Overview of regulatory authorities
ICH Q1A – Testing of stability for new drug molecules and their products
The intrinsic stability of drugs is determined using these guidelines. These guidelines are helpful in designing methods for determining the stability of drugs. According to Q1A, degradation depends on the respective drug molecules and the nature of drug products. To conduct these forced decomposition analyses on drug substances and their products several accelerated conditions were mentioned. Those conditions include the effects of temperature (>40°C), humidity (≥75% relative humidity), oxidation, photolysis, and a diverse range of pH (solution/suspension).
ICH Q1B – Photostability testing of new drug substances and drug products
These methods are used to estimate the photostability nature of drug molecules normally in the development stage. These guidelines provide knowledge about how to assess the photostability of molecules that are under study for stability studies.
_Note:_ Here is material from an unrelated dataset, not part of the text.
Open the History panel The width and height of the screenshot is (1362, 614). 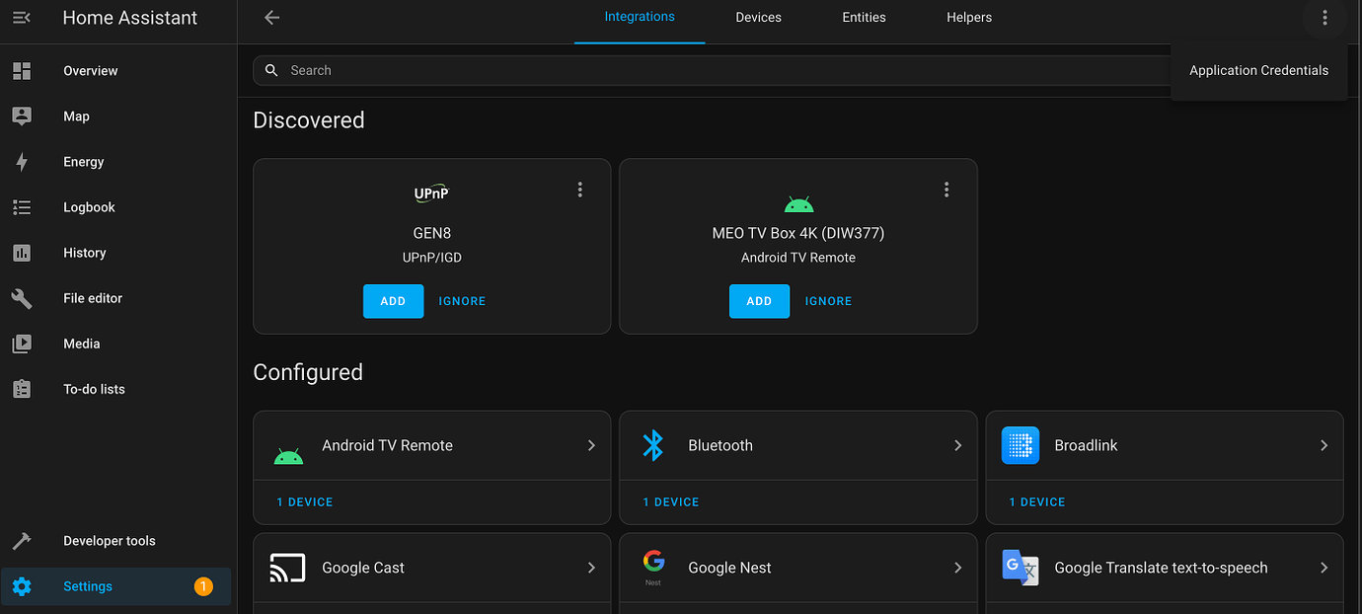84,252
ICH Q2B – Validation of analytical procedures: Methodology
The ICH Q2B guidelines provide information about the protocols to be followed for the validation of different analytical protocols. This explains about usage of samples for forced degradation studies. It emphasizes that the samples should be subjected to stress under different accelerating conditions such as humidity and heat and further used for the determination of specificity.
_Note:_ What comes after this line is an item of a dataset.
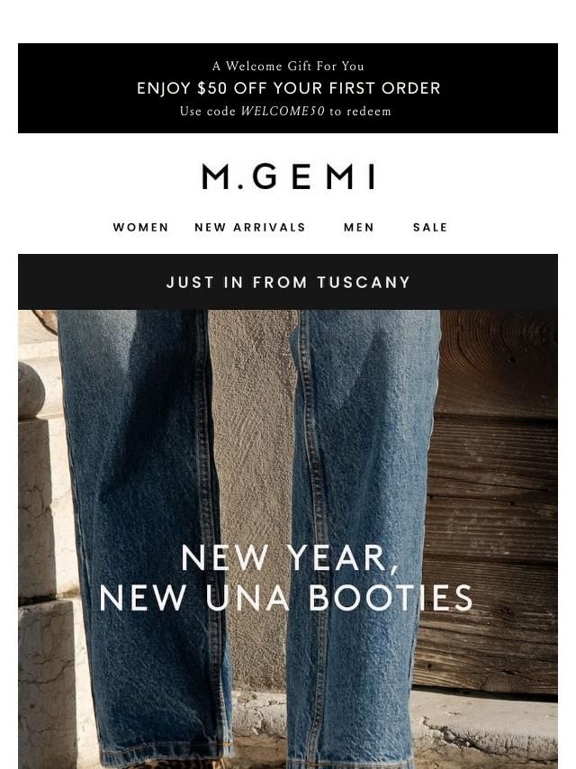Click the M.GEMI brand logo

pos(288,176)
ICH Q3A Impurities in new drug substances
ICH Q3A guidelines provide information about the determination of contaminants present in new drug molecules. This section provides insights about different aspects such as the identification, types, and specification of impurities, analytical protocols, and generation of reports.
ICH Q3B Impurities in new products
ICH Q3B provides information about analytical procedures. It is important for an analytical procedure to validate specific or non-specific degradation products under various stress conditions.
This guideline covers the data for the type of studies performed, procedures used, and outcomes thus obtained from the analysis. It explains the stability testing for API and dosage forms. The development of the analytical method, validation of the method, degradation pathways, and intrinsic stability are also determined.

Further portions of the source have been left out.